## What to work on
Look for "will" in the records and copy every line that has it.

[Collected data entries]
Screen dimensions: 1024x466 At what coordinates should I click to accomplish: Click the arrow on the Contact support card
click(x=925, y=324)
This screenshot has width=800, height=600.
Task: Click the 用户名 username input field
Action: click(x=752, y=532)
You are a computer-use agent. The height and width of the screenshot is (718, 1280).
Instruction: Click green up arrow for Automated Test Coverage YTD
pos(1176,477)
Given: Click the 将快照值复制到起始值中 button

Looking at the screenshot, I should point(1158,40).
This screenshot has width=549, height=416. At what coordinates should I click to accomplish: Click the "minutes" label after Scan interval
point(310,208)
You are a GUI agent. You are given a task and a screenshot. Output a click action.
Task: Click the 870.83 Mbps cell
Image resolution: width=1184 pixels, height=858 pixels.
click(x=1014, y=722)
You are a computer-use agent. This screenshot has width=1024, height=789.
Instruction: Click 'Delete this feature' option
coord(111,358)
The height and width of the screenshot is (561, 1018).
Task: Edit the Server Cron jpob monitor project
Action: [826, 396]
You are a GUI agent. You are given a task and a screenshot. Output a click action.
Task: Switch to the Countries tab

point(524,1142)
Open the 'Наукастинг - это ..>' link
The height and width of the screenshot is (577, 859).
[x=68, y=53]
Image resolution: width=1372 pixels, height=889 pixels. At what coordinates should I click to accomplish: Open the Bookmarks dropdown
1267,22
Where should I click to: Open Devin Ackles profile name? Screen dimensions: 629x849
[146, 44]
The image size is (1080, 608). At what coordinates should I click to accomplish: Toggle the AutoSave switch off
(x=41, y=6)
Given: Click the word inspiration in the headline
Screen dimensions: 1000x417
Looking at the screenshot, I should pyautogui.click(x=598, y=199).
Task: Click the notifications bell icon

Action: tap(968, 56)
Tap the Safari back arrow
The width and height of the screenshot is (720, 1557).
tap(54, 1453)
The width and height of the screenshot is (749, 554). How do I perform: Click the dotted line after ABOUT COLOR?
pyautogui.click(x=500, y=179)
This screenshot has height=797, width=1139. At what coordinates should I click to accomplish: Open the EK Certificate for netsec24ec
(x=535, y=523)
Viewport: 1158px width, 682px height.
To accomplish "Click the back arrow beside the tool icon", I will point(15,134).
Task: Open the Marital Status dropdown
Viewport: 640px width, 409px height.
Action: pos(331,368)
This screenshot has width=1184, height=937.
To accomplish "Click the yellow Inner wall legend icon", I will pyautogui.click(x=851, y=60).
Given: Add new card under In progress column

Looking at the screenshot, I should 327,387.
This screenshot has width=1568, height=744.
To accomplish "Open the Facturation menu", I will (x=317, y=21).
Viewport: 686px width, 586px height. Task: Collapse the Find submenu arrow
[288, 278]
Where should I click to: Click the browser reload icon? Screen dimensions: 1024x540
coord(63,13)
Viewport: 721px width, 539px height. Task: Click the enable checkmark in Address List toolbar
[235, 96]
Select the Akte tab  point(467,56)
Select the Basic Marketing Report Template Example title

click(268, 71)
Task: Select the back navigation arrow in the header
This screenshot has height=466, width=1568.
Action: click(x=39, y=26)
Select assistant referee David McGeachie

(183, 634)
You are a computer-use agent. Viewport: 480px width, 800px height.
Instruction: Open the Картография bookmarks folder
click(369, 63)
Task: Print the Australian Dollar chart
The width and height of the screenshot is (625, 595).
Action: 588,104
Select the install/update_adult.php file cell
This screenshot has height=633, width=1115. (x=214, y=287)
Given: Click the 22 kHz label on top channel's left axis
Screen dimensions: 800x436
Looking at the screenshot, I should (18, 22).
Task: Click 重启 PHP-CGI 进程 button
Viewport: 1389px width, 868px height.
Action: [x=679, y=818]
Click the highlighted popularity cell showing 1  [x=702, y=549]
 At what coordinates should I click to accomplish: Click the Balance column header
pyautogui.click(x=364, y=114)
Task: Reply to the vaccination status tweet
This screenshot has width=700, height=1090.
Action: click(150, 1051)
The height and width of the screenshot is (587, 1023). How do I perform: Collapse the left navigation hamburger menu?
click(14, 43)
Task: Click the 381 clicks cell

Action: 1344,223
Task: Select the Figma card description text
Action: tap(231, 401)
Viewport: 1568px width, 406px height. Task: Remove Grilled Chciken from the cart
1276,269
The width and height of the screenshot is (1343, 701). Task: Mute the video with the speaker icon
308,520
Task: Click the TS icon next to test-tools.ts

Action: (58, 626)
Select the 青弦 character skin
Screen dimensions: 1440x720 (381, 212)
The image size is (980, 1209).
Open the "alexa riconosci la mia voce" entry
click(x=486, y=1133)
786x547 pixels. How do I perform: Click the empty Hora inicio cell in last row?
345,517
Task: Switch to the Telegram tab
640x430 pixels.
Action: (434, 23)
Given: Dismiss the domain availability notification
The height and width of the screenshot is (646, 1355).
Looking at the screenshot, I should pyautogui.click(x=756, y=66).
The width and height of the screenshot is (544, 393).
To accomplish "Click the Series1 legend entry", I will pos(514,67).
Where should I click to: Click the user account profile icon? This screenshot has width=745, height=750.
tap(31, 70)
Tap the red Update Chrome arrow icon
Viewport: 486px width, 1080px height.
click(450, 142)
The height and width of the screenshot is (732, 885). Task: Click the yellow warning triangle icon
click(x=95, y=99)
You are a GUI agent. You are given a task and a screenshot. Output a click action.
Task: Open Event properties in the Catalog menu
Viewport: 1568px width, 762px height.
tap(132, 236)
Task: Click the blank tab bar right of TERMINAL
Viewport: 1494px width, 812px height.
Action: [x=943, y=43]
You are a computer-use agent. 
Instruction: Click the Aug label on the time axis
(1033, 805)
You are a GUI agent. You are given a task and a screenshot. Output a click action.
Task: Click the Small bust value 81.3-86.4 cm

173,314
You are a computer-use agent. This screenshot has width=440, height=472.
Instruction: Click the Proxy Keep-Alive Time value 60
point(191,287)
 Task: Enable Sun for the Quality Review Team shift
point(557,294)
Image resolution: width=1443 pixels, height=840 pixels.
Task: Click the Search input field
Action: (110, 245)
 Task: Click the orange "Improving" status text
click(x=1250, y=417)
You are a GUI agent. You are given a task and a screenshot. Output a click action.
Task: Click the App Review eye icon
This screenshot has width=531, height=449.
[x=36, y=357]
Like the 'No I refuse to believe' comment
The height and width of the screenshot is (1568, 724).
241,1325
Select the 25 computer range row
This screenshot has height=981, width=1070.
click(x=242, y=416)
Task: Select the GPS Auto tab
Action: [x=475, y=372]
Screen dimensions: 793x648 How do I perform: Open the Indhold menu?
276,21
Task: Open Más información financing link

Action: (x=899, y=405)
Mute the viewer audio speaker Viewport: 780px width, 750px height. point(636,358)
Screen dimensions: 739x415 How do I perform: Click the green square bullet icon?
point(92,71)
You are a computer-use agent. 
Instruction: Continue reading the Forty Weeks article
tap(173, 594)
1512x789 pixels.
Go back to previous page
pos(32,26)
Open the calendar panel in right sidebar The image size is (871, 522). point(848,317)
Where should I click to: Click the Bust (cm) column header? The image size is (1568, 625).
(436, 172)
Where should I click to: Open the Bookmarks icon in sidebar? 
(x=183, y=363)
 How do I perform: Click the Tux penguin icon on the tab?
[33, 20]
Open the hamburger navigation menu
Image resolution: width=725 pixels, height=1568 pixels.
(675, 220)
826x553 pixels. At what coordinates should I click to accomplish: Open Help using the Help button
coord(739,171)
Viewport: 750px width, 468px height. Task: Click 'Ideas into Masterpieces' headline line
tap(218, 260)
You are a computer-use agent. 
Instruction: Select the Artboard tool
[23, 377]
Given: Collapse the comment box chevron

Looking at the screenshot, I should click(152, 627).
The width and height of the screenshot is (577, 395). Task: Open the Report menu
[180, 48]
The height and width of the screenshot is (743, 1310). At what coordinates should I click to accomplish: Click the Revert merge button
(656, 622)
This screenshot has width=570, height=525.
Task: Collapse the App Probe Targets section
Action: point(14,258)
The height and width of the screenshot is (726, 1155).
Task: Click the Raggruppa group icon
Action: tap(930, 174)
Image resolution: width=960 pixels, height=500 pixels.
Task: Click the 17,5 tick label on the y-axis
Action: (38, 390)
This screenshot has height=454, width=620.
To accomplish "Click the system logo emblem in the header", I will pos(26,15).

## Solution below
To accomplish "Click the back arrow beside the tool icon", I will point(15,134).
To accomplish "Click the yellow Inner wall legend icon", I will pyautogui.click(x=851, y=60).
To accomplish "Open the Facturation menu", I will (x=317, y=21).
To accomplish "Click the Series1 legend entry", I will pos(514,67).
To accomplish "Click the system logo emblem in the header", I will pos(26,15).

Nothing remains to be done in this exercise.